Opening Statement of the Hon. Fortney Pete Stark, M.C., California

Hearing on Rural Health Care in Medicare

June 12, 2001

Madame Chairwoman, thank you for having this hearing today. Addressing the concerns of rural communities is always an important part of Medicare legislation, and MedPAC 's impartial analysis of rural issues makes a great contribution to our understanding of the Medicare payment system. It is unfortunate, however, that rural legislation is often highly political and rarely evidence based. I look forward to hearing more about the findings and recommendations included in the new MedPAC report.

My brief review of the report confirms what I have always thought to be the case-- and what MedPAC has reported in the past-- that there is no systemic access problem in rural areas. In fact, the report released today shows that there is no real difference in access to Medicare services between urban and rural populations. But, we continue to hear anecdotal evidence of rural area providers holding on by a thread and the potential negative impact on beneficiary access. To the extent that there are access problems in particular rural areas, we will need to continue refining the payment systems to better target these areas. But, we need to be careful not to put more money into boosting all rural providers--or providers across the board-- if there are more efficient ways to provide better quality care in those particular areas that are having trouble.

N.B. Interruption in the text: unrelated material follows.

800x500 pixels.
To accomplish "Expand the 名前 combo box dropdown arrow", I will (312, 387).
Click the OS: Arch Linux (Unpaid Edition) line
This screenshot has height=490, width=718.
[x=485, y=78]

The results of the MedPAC report also reinforce the reality that some areas are unlikely to ever be able to sustain managed care. I hope that the new administrator of HCFA, Tom Scully, takes a careful look at this report when he develops his plan to increase Medicare+Choice enrollment to 30 percent. I don't understand why we would want to pour more money into managed care in rural areas when there is little evidence that the M+C plans can even be maintained there. According to the report, in more than 300 rural counties the 2001 floor payment rate exceeds the fee-for-service spending for the average beneficiary by $130 per month--or about 40 percent! There are simply not enough beneficiaries to spread risk and not enough providers to build up a sufficient network for M+C plans to realize profits in isolated rural areas.

The plight of rural providers is not solely a function of Medicare and Medicaid payments. There are market forces that disproportionally affect rural areas, and rural areas must work harder to recruit and retain providers. Medicare payments are only a piece of the puzzle in creating an efficient health infrastructure . I hope that the speakers on the second panel will help us better understand the problems of rural communities, and how federal programs can be refined and coordinated with local programs to help the communities in need.

Thank you all for testifying before us today.